La convocation contenue dans l'avis de saisie ne constitue pas une mesure au sens de l'article 17 LP. ____________________ Par arrêt du 27 août 2013 (Réf.: [ASSLP.2013.4/jn-der]), le Tribunal cantonal a rejeté le recours déposé contre la décision de l'Autorité cantonale inférieure de surveillance des offices des poursuites et des faillites; arrêt non publié.
Volltext (verifizierbarer Originaltext)
Considérant en fait et en droit:
1.
Par convocation établie le 10 juin 2013, l'office des poursuites invitait X. à se présenter personnellement le 24 juin 2013 à l'office en vue d'effectuer la saisie dans la poursuite no [***].
2.
Le 22 juin 2013, X. a saisi l'autorité inférieure de surveillance des offices des poursuites et des faillites d'une plainte contre la convocation reçue de l'office. Il fait valoir ne pas être le débiteur de la poursuivante, la caisse maladie Y., n'ayant jamais signé de contrat d'assurance avec cette société.

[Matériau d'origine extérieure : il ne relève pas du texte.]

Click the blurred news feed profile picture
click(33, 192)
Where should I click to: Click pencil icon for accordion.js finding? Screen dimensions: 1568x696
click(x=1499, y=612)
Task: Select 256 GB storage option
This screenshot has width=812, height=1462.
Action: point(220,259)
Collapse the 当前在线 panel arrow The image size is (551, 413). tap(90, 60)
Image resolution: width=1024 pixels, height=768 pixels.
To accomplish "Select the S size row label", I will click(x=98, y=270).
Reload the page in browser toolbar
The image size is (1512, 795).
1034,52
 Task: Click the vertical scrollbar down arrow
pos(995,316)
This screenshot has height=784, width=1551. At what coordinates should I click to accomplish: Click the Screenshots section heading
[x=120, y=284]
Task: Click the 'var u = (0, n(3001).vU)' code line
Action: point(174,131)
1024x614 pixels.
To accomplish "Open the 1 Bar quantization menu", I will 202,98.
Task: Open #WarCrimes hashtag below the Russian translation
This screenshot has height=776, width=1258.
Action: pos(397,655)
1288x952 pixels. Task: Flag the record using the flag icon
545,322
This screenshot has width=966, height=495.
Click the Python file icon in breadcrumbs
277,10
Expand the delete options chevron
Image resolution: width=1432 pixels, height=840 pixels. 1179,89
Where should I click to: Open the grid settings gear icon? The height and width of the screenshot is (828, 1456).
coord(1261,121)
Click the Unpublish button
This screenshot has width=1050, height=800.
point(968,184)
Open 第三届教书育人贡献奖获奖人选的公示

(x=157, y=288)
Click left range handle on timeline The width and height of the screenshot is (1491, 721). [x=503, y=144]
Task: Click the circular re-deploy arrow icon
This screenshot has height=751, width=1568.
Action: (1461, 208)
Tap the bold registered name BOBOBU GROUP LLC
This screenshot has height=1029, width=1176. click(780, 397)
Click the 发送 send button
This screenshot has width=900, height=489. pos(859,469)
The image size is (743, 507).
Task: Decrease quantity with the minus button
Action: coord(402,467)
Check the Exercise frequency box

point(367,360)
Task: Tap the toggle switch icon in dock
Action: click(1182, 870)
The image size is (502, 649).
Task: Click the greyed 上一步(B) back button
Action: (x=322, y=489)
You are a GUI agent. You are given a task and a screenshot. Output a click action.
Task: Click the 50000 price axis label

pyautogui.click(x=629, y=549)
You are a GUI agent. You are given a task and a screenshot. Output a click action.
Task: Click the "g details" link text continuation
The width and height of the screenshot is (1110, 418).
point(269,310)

Il requiert également l'octroi de l'effet suspensif à sa plainte.
3.
Selon l'art. 17 al. 1 LP, sauf dans les cas où la loi prescrit la voie judiciaire, il peut être porté plainte à l'autorité de surveillance lorsqu'une mesure de l'office est contraire à la loi ou ne paraît pas justifiée en fait. La plainte doit être déposée dans les 10 jours dès celui où le plaignant a eu connaissance de la mesure (art. 17 al. 2 LP).
Par mesure de l'office, il faut entendre toute décision ou mesure prise unilatéralement ou d'office, de nature à créer, modifier ou supprimer une situation du droit de l'exécution forcée dans une procédure d'exécution forcée en cours, voire close, mais concrète. Ne constituent pas une mesure susceptible de plainte les instructions ou directives générales données par une autorité cantonale de surveillance, la simple confirmation d'une décision déjà prise ou de simples avis ou conseils de l'autorité de poursuite (Erard, in Commentaire romand, nos 9 et 10 ad art. 17 LP, p. 44).
4.
En l'espèce, la plainte est dirigée contre une convocation de l'office invitant X. à se présenter le 24 juin 2013 à 11h00, convocation qui n'a toutefois pas été annexée à la plainte. Cette convocation à l'office ne constitue pas une mesure de l'office susceptible d'être attaquée dans les 10 jours par la voie de la plainte. Par ailleurs, l'office n'a pas encore procédé à la saisie et aucun procès-verbal de saisie n'a encore été établi.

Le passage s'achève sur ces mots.